_Problem to work on_
Each record should be given back exactly, with none missing.

Stored data entries:

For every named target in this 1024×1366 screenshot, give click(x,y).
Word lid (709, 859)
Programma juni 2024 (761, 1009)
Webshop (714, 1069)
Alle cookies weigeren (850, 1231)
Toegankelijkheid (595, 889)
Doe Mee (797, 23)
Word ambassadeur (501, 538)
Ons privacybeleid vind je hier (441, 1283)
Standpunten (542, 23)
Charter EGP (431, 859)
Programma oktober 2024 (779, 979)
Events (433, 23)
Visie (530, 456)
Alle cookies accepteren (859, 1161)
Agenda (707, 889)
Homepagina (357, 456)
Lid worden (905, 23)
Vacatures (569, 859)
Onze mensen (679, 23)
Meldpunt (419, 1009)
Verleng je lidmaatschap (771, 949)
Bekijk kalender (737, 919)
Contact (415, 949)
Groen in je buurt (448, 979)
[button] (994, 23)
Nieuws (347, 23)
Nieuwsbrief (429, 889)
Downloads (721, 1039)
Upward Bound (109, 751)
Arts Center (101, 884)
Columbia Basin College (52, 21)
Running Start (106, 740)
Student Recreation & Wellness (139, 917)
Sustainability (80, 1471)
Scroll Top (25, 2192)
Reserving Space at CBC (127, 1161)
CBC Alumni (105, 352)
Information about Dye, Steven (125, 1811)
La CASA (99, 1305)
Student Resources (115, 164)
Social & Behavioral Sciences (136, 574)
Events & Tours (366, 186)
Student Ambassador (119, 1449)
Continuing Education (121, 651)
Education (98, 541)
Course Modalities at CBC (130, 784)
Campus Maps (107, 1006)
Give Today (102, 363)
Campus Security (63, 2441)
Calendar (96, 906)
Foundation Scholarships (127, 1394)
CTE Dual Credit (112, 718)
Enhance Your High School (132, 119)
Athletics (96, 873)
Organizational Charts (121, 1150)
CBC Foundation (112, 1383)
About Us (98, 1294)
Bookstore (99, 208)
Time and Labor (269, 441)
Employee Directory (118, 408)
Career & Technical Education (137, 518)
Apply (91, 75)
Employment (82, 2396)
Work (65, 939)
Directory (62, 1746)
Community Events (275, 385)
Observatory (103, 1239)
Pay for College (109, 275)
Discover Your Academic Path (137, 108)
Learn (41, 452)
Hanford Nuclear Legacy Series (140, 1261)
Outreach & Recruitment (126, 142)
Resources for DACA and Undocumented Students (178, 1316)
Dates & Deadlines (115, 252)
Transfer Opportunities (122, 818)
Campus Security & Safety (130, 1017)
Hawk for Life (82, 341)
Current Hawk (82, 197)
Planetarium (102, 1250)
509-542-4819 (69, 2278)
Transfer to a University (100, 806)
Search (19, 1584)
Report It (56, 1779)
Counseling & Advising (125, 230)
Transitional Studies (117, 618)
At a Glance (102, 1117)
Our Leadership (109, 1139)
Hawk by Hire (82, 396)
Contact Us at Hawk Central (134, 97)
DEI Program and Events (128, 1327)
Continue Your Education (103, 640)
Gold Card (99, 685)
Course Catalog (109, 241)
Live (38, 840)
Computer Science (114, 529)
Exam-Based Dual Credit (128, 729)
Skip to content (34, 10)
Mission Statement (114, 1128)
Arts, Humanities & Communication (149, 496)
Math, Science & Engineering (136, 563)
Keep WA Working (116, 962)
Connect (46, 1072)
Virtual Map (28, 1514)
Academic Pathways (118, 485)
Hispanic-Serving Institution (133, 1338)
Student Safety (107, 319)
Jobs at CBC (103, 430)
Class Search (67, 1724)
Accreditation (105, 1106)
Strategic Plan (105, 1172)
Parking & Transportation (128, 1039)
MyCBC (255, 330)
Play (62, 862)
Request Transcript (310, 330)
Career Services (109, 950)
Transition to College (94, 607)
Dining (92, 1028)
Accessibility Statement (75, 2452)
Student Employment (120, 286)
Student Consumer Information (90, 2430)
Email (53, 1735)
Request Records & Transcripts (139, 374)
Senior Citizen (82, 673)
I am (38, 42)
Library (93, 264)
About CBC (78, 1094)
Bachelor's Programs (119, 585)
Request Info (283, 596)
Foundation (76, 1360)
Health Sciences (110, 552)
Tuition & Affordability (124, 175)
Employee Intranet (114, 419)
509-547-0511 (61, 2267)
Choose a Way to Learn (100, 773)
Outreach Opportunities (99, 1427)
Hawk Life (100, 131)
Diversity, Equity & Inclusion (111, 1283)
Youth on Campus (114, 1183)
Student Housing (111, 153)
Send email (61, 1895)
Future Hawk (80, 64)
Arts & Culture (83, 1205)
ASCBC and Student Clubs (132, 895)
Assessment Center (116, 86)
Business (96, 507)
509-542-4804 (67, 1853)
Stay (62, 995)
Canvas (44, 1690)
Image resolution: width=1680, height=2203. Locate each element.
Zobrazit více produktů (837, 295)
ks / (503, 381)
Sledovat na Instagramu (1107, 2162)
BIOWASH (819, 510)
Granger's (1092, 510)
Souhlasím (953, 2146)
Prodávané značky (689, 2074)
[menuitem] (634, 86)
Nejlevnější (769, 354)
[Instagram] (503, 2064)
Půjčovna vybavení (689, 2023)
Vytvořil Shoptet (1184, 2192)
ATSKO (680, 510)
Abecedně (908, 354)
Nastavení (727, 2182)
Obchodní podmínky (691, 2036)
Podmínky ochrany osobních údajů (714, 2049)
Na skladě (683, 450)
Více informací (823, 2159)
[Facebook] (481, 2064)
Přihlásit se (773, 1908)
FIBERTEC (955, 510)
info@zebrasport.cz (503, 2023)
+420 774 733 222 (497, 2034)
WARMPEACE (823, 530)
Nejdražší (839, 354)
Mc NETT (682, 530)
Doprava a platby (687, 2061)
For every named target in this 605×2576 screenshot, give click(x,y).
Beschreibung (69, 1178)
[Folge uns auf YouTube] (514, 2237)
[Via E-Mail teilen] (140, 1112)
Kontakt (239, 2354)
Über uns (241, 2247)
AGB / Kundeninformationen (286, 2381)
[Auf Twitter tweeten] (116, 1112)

_Written response_
For every named target in this 1024×1366 screenshot, give click(x,y).
Word lid (709, 859)
Programma juni 2024 (761, 1009)
Webshop (714, 1069)
Alle cookies weigeren (850, 1231)
Toegankelijkheid (595, 889)
Doe Mee (797, 23)
Word ambassadeur (501, 538)
Ons privacybeleid vind je hier (441, 1283)
Standpunten (542, 23)
Charter EGP (431, 859)
Programma oktober 2024 (779, 979)
Events (433, 23)
Visie (530, 456)
Alle cookies accepteren (859, 1161)
Agenda (707, 889)
Homepagina (357, 456)
Lid worden (905, 23)
Vacatures (569, 859)
Onze mensen (679, 23)
Meldpunt (419, 1009)
Verleng je lidmaatschap (771, 949)
Bekijk kalender (737, 919)
Contact (415, 949)
Groen in je buurt (448, 979)
[button] (994, 23)
Nieuws (347, 23)
Nieuwsbrief (429, 889)
Downloads (721, 1039)
Upward Bound (109, 751)
Arts Center (101, 884)
Columbia Basin College (52, 21)
Running Start (106, 740)
Student Recreation & Wellness (139, 917)
Sustainability (80, 1471)
Scroll Top (25, 2192)
Reserving Space at CBC (127, 1161)
CBC Alumni (105, 352)
Information about Dye, Steven (125, 1811)
La CASA (99, 1305)
Student Resources (115, 164)
Social & Behavioral Sciences (136, 574)
Events & Tours (366, 186)
Student Ambassador (119, 1449)
Continuing Education (121, 651)
Education (98, 541)
Course Modalities at CBC (130, 784)
Campus Maps (107, 1006)
Give Today (102, 363)
Campus Security (63, 2441)
Calendar (96, 906)
Foundation Scholarships (127, 1394)
CTE Dual Credit (112, 718)
Enhance Your High School (132, 119)
Athletics (96, 873)
Organizational Charts (121, 1150)
CBC Foundation (112, 1383)
About Us (98, 1294)
Bookstore (99, 208)
Time and Labor (269, 441)
Employee Directory (118, 408)
Career & Technical Education (137, 518)
Apply (91, 75)
Employment (82, 2396)
Work (65, 939)
Directory (62, 1746)
Community Events (275, 385)
Observatory (103, 1239)
Pay for College (109, 275)
Discover Your Academic Path (137, 108)
Learn (41, 452)
Hanford Nuclear Legacy Series (140, 1261)
Outreach & Recruitment (126, 142)
Resources for DACA and Undocumented Students (178, 1316)
Dates & Deadlines (115, 252)
Transfer Opportunities (122, 818)
Campus Security & Safety (130, 1017)
Hawk for Life (82, 341)
Current Hawk (82, 197)
Planetarium (102, 1250)
509-542-4819 (69, 2278)
Transfer to a University (100, 806)
Search (19, 1584)
Report It (56, 1779)
Counseling & Advising (125, 230)
Transitional Studies (117, 618)
At a Glance (102, 1117)
Our Leadership (109, 1139)
Hawk by Hire (82, 396)
Contact Us at Hawk Central (134, 97)
DEI Program and Events (128, 1327)
Continue Your Education (103, 640)
Gold Card (99, 685)
Course Catalog (109, 241)
Live (38, 840)
Computer Science (114, 529)
Exam-Based Dual Credit (128, 729)
Skip to content (34, 10)
Mission Statement (114, 1128)
Arts, Humanities & Communication (149, 496)
Math, Science & Engineering (136, 563)
Keep WA Working (116, 962)
Connect (46, 1072)
Virtual Map (28, 1514)
Academic Pathways (118, 485)
Hispanic-Serving Institution (133, 1338)
Student Safety (107, 319)
Jobs at CBC (103, 430)
Class Search (67, 1724)
Accreditation (105, 1106)
Strategic Plan (105, 1172)
Parking & Transportation (128, 1039)
MyCBC (255, 330)
Play (62, 862)
Request Transcript (310, 330)
Career Services (109, 950)
Transition to College (94, 607)
Dining (92, 1028)
Accessibility Statement (75, 2452)
Student Employment (120, 286)
Student Consumer Information (90, 2430)
Email (53, 1735)
Request Records & Transcripts (139, 374)
Senior Citizen (82, 673)
I am (38, 42)
Library (93, 264)
About CBC (78, 1094)
Bachelor's Programs (119, 585)
Request Info (283, 596)
Foundation (76, 1360)
Health Sciences (110, 552)
Tuition & Affordability (124, 175)
Employee Intranet (114, 419)
509-547-0511 (61, 2267)
Choose a Way to Learn (100, 773)
Outreach Opportunities (99, 1427)
Hawk Life (100, 131)
Diversity, Equity & Inclusion (111, 1283)
Youth on Campus (114, 1183)
Student Housing (111, 153)
Send email (61, 1895)
Future Hawk (80, 64)
Arts & Culture (83, 1205)
ASCBC and Student Clubs (132, 895)
Assessment Center (116, 86)
Business (96, 507)
509-542-4804 (67, 1853)
Stay (62, 995)
Canvas (44, 1690)
Image resolution: width=1680, height=2203. Locate each element.
Zobrazit více produktů (837, 295)
ks / (503, 381)
Sledovat na Instagramu (1107, 2162)
BIOWASH (819, 510)
Granger's (1092, 510)
Souhlasím (953, 2146)
Prodávané značky (689, 2074)
[menuitem] (634, 86)
Nejlevnější (769, 354)
[Instagram] (503, 2064)
Půjčovna vybavení (689, 2023)
Vytvořil Shoptet (1184, 2192)
ATSKO (680, 510)
Abecedně (908, 354)
Nastavení (727, 2182)
Obchodní podmínky (691, 2036)
Podmínky ochrany osobních údajů (714, 2049)
Na skladě (683, 450)
Více informací (823, 2159)
[Facebook] (481, 2064)
Přihlásit se (773, 1908)
FIBERTEC (955, 510)
info@zebrasport.cz (503, 2023)
+420 774 733 222 (497, 2034)
WARMPEACE (823, 530)
Nejdražší (839, 354)
Mc NETT (682, 530)
Doprava a platby (687, 2061)
For every named target in this 605×2576 screenshot, give click(x,y).
Beschreibung (69, 1178)
[Folge uns auf YouTube] (514, 2237)
[Via E-Mail teilen] (140, 1112)
Kontakt (239, 2354)
Über uns (241, 2247)
AGB / Kundeninformationen (286, 2381)
[Auf Twitter tweeten] (116, 1112)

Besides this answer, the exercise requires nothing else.